2.7. Uit de Mededelingenrubriek van de Gemeente Tytsjerksteradiel van 1 november 2000 blijkt dat voor de betreffende grond een nieuw bestemmingsplan is opgesteld, dat de mogelijkheid biedt tot het zogenaamde regiowonen. Van het bestemmingsplan was -volgens genoemde rubriek- een eerdere versie al in maart 1998 gepresenteerd.
2.8. In 1998, 1999 en 2000 hebben weer leveringen van grond tussen belanghebbende en de projectontwikkelaar plaatsgehad.
3. Het geschil, de standpunten en conclusies van partijen
3.1. Tussen partijen is in geschil het antwoord op de vraag of er op 3 juli 1997 een redelijke kans bestond dat de toen geleverde grond binnen 6 jaar aan de landbouwbestemming zou worden onttrokken. Belanghebbende beantwoordt deze vraag ontkennend en de Inspecteur bevestigend. Partijen zijn het erover eens dat voor het geval het gelijk aan de zijde van de Inspecteur is, het beroep ongegrond moet worden verklaard.
3.2. Partijen doen hun standpunten steunen op de gronden welke door hen zijn aangevoerd in de van hen afkomstige stukken.
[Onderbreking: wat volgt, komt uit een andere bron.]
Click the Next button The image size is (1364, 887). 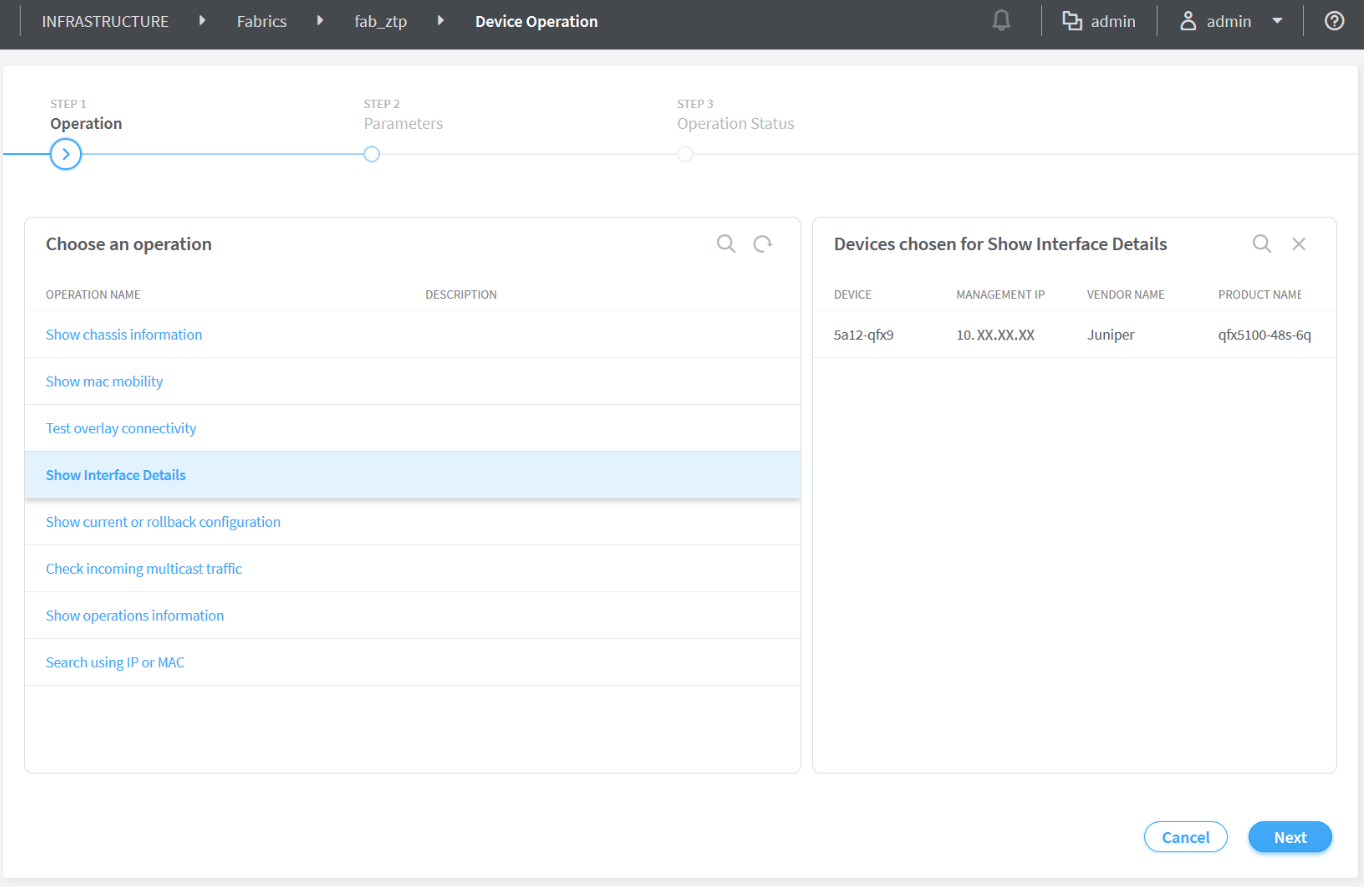1290,837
Zij hebben daaraan ter zitting geen argumenten toegevoegd.
3.3. Belanghebbende concludeert tot vernietiging van de bestreden uitspraak en vermindering van de aanslag.
De Inspecteur concludeert tot bevestiging van zijn uitspraak.
4. Overwegingen omtrent het geschil
4.1. Gelet op
- de prijs van ¦ 25,-- per vierkante meter voor de verkochte grond, afgezet tegen de waarde van de grond in het economische verkeer bij agrarische gebruik,
- het feit dat In de overeenkomst van 24 november 1995 geen voortgezet gebruik gedurende nog 72 maanden door belanghebbende is voorbehouden;
- de in de overeenkomst van 24 november 1995 aan de koper toegekende bevoegdheid aan te wijzen in welke volgorde de onderscheiden gedeelten van de grond dienden te worden geleverd,
- het feit dat het structuurplan, waarin de onderhavige grond wordt genoemd als "kwaliteitslocatie voor regiowonen", is vastgesteld op 23 januari 1997 en
- het onder 2.5 vermelde,
alles tezamen en in onderlinge samenhang beschouwd, is het Hof van oordeel dat er op 3 juli 1997 een redelijke kans bestond dat de toen geleverde grond binnen 6 jaar aan de landbouwbestemming zou worden onttrokken.
4.2. Het gelijk is derhalve aan de zijde van de Inspecteur. Derhalve moet worden beslist als hierna te vermelden.
5. Proceskosten
Het hof acht geen termen aanwezig voor een veroordeling in de proceskosten als bedoeld in artikel 8:75 van de Algemene wet bestuursrecht.
6. Beslissing
Het hof verklaart het beroep ongegrond.
Aldus vastgesteld op 10 augustus 2001 door mr. F.J.W. Drion, voorzitter, mr. J. Huiskes en mr. A.J. Woelders, in tegenwoordigheid van mr. H. de Jong, griffier, en op die dag in het openbaar uitgesproken.